Les noms Martyr (un martyr, une martyre) et Martyre sont des homonymes, mais ils n’ont pas le même sens. Martyr, emprunté, par l’intermédiaire du latin martyrus, du grec martus, « témoin », apparaît vers 1050 et désigne d’abord une personne qui a souffert pour attester de la vérité de la religion chrétienne ; il remplace la forme populaire martre, de même sens, que l’on risquait de confondre avec le petit carnivore de même nom, et qui n’est plus attestée que dans la toponymie, comme dans Montmartre, « le mont des martyrs », où furent, selon la légende, tués saint Denis et ses compagnons Rustique et Éleuthère. Martyr désigne ensuite toute personne qui souffre ou meurt pour une cause, même si Furetière écrit dans son Dictionnaire : « Martyr se dit abusivement des Heretiques et de Payens qui souffrent pour la deffense de leur fausse Religion. » Il désigne enfin une personne à qui l’on inflige de nombreux tourments. On dira ainsi Il est le martyr de ses camarades, elle est la martyre de ses camarades et, par extension, on pourra parler d’un pays martyr, d’une ville martyre en faisant du nom Martyr(e) une apposition.

Martyre, qui apparaît une cinquantaine d’années plus tard, est emprunté, par l’intermédiaire du latin, du grec martyrion, « témoignage ». Il désigne le témoignage apporté par celui qui souffre, puis sa souffrance elle-même, les tourments endurés et la mort pour sa foi ou une cause, un idéal.

 

On dit

On ne dit pas

Souffrir le martyre

Souffrir comme un martyr

Côme et Damien, saints et martyrs

Souffrir le martyr

Souffrir comme un martyre

Côme et Damien, saints et martyres

 

En fait

Le 6 juin 2013

Emplois fautifs

La locution adverbiale En fait signifie « réellement, vraiment » et « contrairement aux apparences » : c’est le sens qu’elle a dans des phrases comme « Il est en fait maître du pays » ou « La Confédération helvétique est en fait une fédération ». Un regrettable tic de langage se répand qui consiste à l’employer en lieu et place de la conjonction de coordination mais, voire à employer les deux à la fois.

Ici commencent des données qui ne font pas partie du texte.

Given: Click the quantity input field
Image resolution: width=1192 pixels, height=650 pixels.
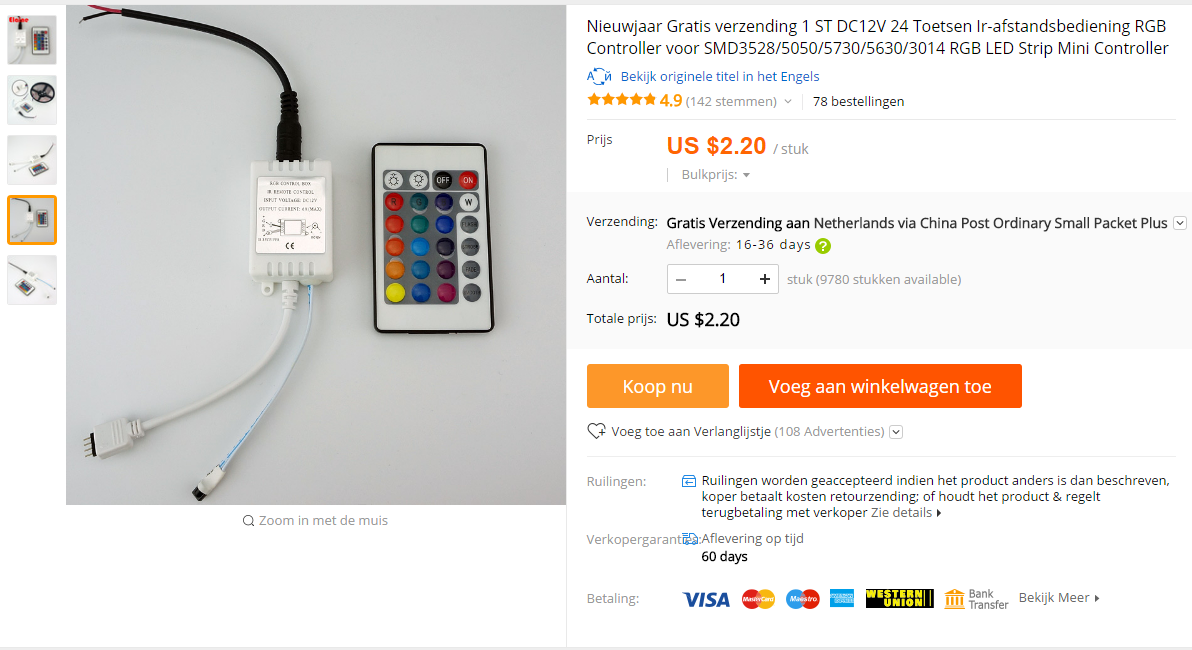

Il convient d’éviter cette confusion et de conserver à la locution en fait  son sens plein.

 

On dit

On ne dit pas

Je suis passé le voir, mais il était absent

Il était là hier, mais il est déjà reparti

Je suis passé le voir, en fait il était absent

Il était là hier, mais, en fait, il est déjà reparti

 

Ensemble avec

Le 6 juin 2013

Emplois fautifs

Dire, Ne pas dire comprend une rubrique intitulée « Néologismes et anglicismes » dans laquelle nous rappelons l’existence de formes françaises susceptibles de décrire la même réalité que ces emprunts fautifs qui abondent en français. Les germanismes, les italianismes, les hispanismes sont bien plus rares que les anglicismes mais ne sont pas inexistants. La locution prépositive Ensemble avec est un exemple de germanisme qu’il convient d’éviter. Il s’agit de la traduction littérale d’une forme très courante et correcte en allemand zusammen mit, mais qui ne correspond pas au génie de la langue française, qui y voit une redondance fautive.

On dit

On ne dit pas

Il est venu avec son frère ou Son frère et lui sont venus ensemble

 

Il est venu ensemble avec son frère

 

Gène et gêne

Le 6 juin 2013

Emplois fautifs

On se gardera bien de confondre ces deux homonymes, très éloignés par le sens, mais qui ne diffèrent dans l’écriture que par un accent. Le nom masculin Gène, qui désigne un élément constitutif du chromosome, peut facilement s’employer au pluriel. Le nom féminin Gêne, qui désigne un sentiment de malaise, d’embarras, s’utilise presque exclusivement au singulier.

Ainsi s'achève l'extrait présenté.